Recent studies have shown that the miR-200 family regulates epithelial-mesenchymal transition (EMT) by directly targeting the E-cadherin transcriptional repressors ZEB1 (zinc-finger E-box binding homeobox 1) and ZEB2 (SMAD-interacting protein 1 (SIP1) (64). miR-200 is significantly downregulated in EMT induced by platelet-derived growth factor-D in PC-3 cells (65). miR-200b restoration led to reversal of this phenotype by suppressing ZEB1, ZEB2 and snail2 expression. A recent report documents a tumor-suppressive role of miR-205 in human prostate by counteracting epithelial-to-mesenchymal transition and reducing cell migration/invasion (66). Significantly lower miR-205 expression levels were found in cancer than in normal prostate cell lines as well as in tumor compared with matched normal prostate tissues, with a particularly pronounced reduction in carcinomas from patients with local-regionally disseminated disease. Restoring the expression of miR-205 in prostate cancer cells resulted in cell rearrangements consistent with a mesenchymal-to-epithelial transition, such as upregulation of E-cadherin and reduction of cell motility and invasion, and in the downregulation of several oncogenes known to be involved in disease progression (i.e., interleukin 6, caveolin-1, EZH2). These events are presumably driven by the concurrent repression of specific predicted miR-205 targets, namely N-chimaerin, ERBB3, E2F1, E2F5, ZEB2, and protein kinase Cε. Strikingly, protein kinase Cε seemed to play a direct role in regulating epithelial-to-mesenchymal transition (66).
Downregulation of miR-146a has also been reported in prostate cancer (67). Transfection of miR-146a in PC-3 prostate cancer cells suppressed the Rho-associated protein kinase ROCK1 and markedly reduced cell proliferation, invasion, and metastasis to human bone marrow endothelial cell monolayers (67). Similarly, miR-373 and miR-520c are downregulated in prostate cancer. These miRs target the adhesion receptor CD44 and enhance invasion of prostate cancer cells in vitro (68). Prostate cancer cells are deficient in an intronic miRNA- miR-126* as the expression of its host gene, EGF-like domain 7 (Egfl7), is attenuated in prostate cancer (69). miR-126* causes translational repression of prostein, a prostate-specific antigen that leads to reduced migratory and invasive potential of LNCaP cells (69).
miR-330 is another tumor suppressive miR that has been reported to be significantly under expressed in human prostate cancer. miR-330 targets E2F1 and induces apoptosis in prostate cancer cells through E2F1-mediated suppression of Akt phosphorylation (70). Similarly, in vitro and in vivo studies showed that miR-17-3p is a prostate tumor suppressor (71).
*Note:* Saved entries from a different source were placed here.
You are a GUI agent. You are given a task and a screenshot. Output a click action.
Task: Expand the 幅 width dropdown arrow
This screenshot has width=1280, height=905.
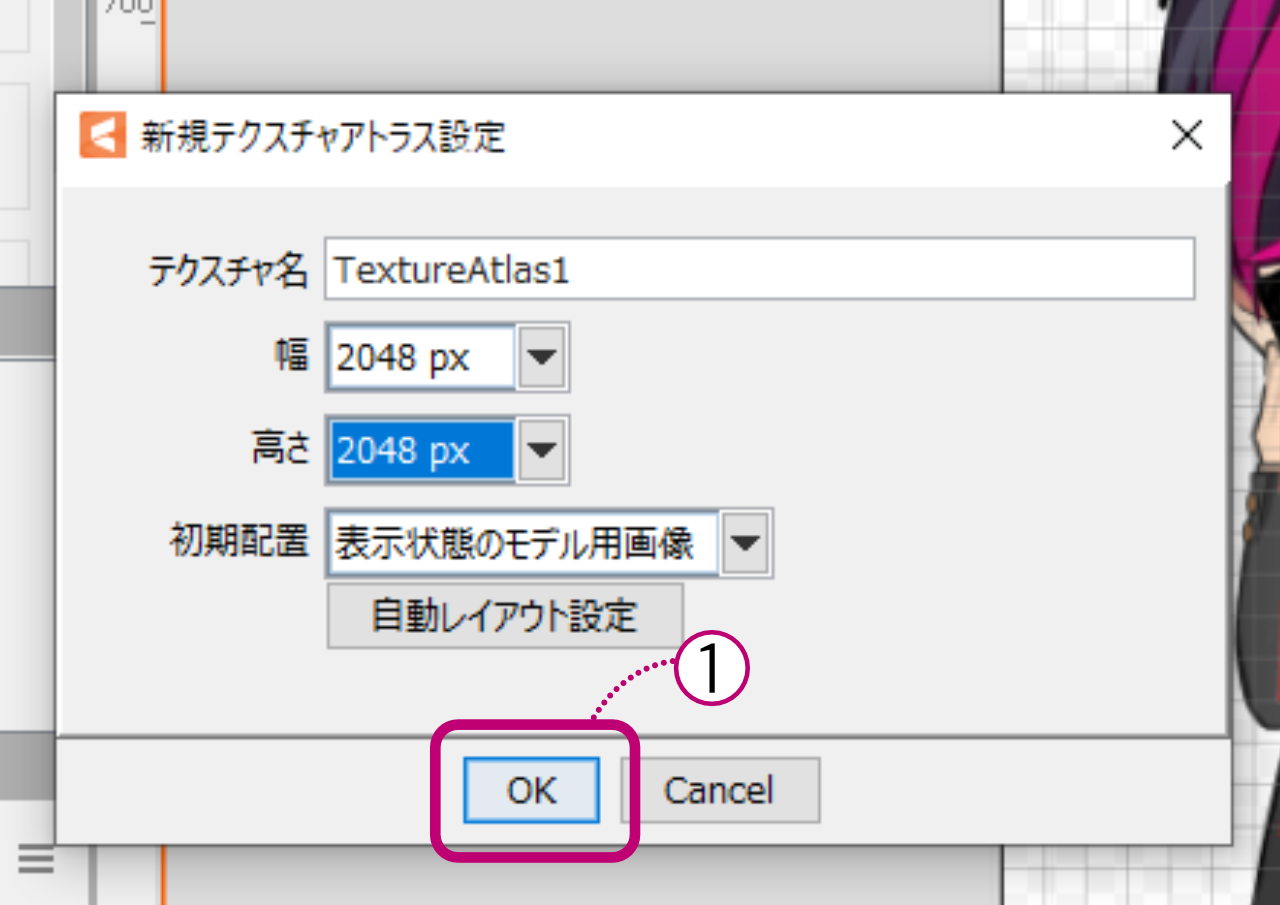(x=543, y=357)
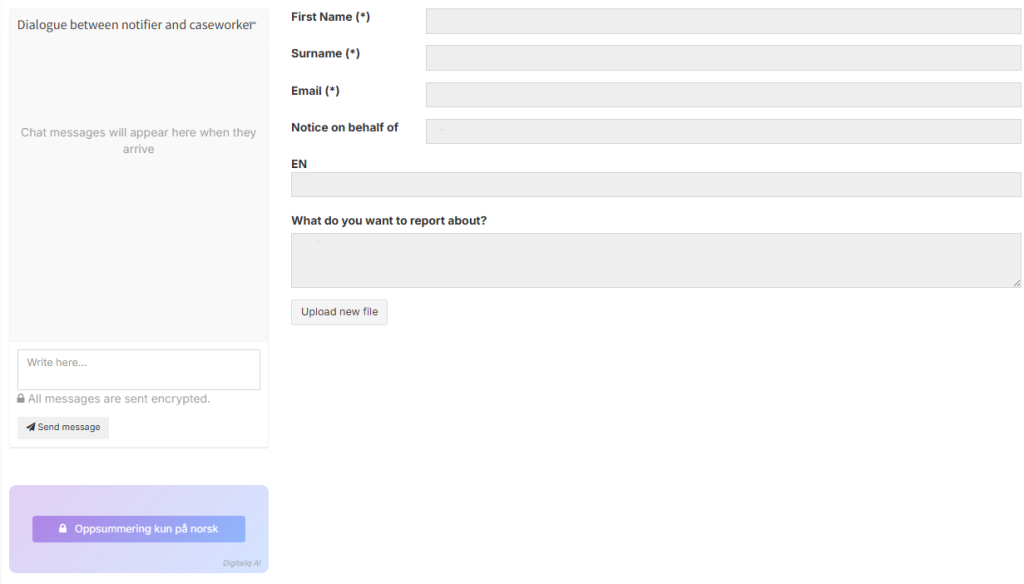Click the resize handle of the report textarea
The height and width of the screenshot is (584, 1024).
tap(1016, 283)
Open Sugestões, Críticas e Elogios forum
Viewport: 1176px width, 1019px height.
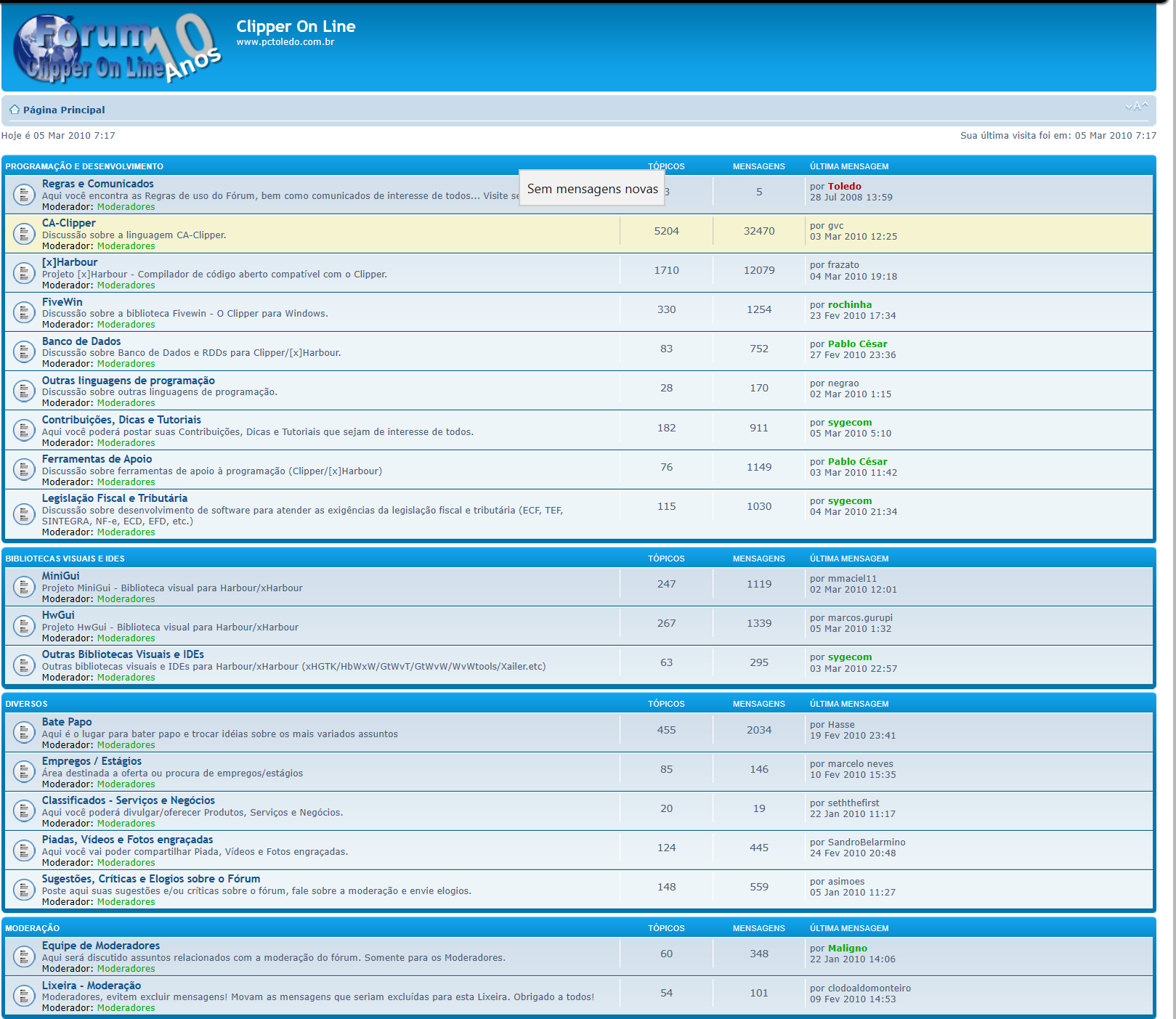coord(150,879)
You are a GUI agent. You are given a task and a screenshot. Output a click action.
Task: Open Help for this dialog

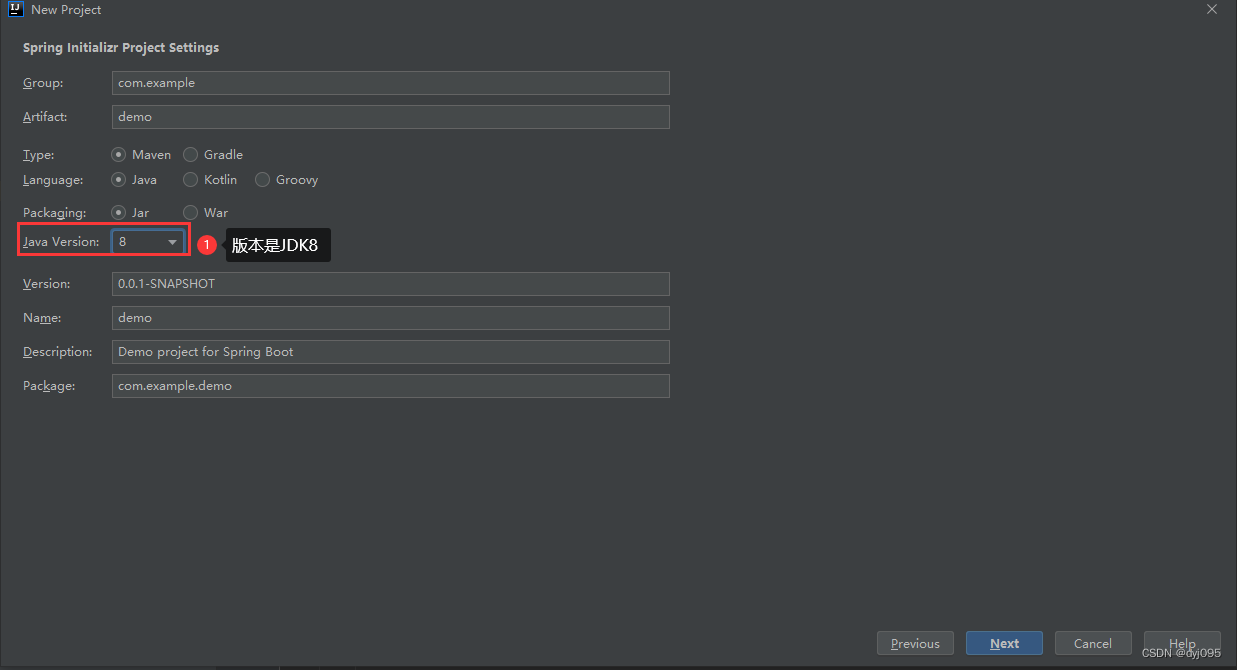(1182, 643)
The expression of miR-17-3p is decreased in high-grade prostate tumors analyzed by laser capture microdissection-purified clinical human prostatectomy specimens. Downregulated expression of miR-17-3p correlates with increased vimentin expression and tumorigenicity (71). miR-331-3p expression is also decreased in prostate cancer tissue relative to normal adjacent prostate tissue (72). Reintroduction of miR-331-3p reduced ERBB-2 tyrosine kinase receptor that is frequently overexpressed in prostate cancer and is associated with disease progression and poor survival. Also, miR-331-3p transfection blocked the androgen receptor signaling pathway in prostate cancer cells, reducing activity of an androgen-stimulated prostate-specific antigen promoter and blocking prostate-specific antigen expression (72). Ectopic expression of miR-331-3p in prostate cancer cell lines LNCaP and VCaP induces apoptosis and growth arrest concomitant with a repression of Cell division cycle associated 2 (CDCA5) and Kinesin family member 23 (KIF23) genes (51).
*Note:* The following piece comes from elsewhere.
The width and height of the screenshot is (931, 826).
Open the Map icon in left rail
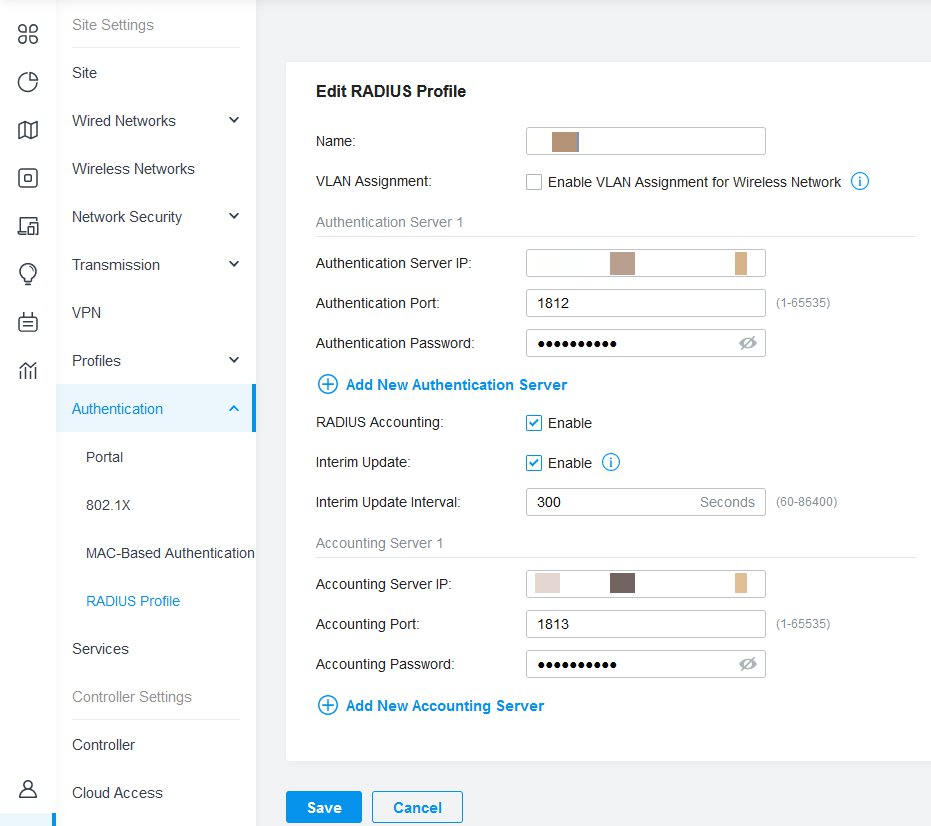coord(28,130)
Oncogenic MicroRNA in Prostate Cancer
miR-21 was identified as an androgen receptor-regulated miRNA whose levels are elevated in prostate cancer compared with adjacent normal tissue (52). Inhibition of miR-21 diminished androgen-induced PCa cell proliferation, whereas elevated expression of miR-21 promotes enhanced tumor growth and castration resistance in vivo (52). In a separate study, miR-21 levels were reported to be elevated in androgen-independent prostate cancer cell lines DU145 and PC-3 (73). Inactivation of miR-21 by antisense oligonucleotides in these cell lines resulted in enhanced sensitivity to apoptosis and inhibition of cell motility and invasion. miR-21 targets Myristoylated alanine-rich protein kinase c substrate (MARCKS), which plays key roles in cell motility and cell adhesion, suggesting that miR-21 could promote apoptosis resistance, motility, and invasion in prostate cancer cells (73). Also, it has been reported that miR-21 directly targets bone morphogenetic protein receptor II (BMPRII), suggesting that miR-21 may have a potential role in regulating the malignancy and metastatic abilities of prostate cancer cells (74).
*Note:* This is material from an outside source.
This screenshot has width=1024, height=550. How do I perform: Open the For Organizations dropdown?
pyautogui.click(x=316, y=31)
Shi et al. (2007) reported that miR-125b is an androgen-regulated miR that is upregulated in androgen-independent prostate cancer cells (75). Furthermore, transfection of synthetic miR-125b in LNCaP cells stimulated androgen-independent growth and downregulated the expression of Bak1, a pro-apoptotic gene of the Bcl-2 family (75). Also, miR-32 is upregulated in prostate cancer and regulates the expression of Bim, a pro-apoptotic member of the Bcl-2 family. Downregulation of Bim can contribute to the resistance of tumor cells to death stimuli (48).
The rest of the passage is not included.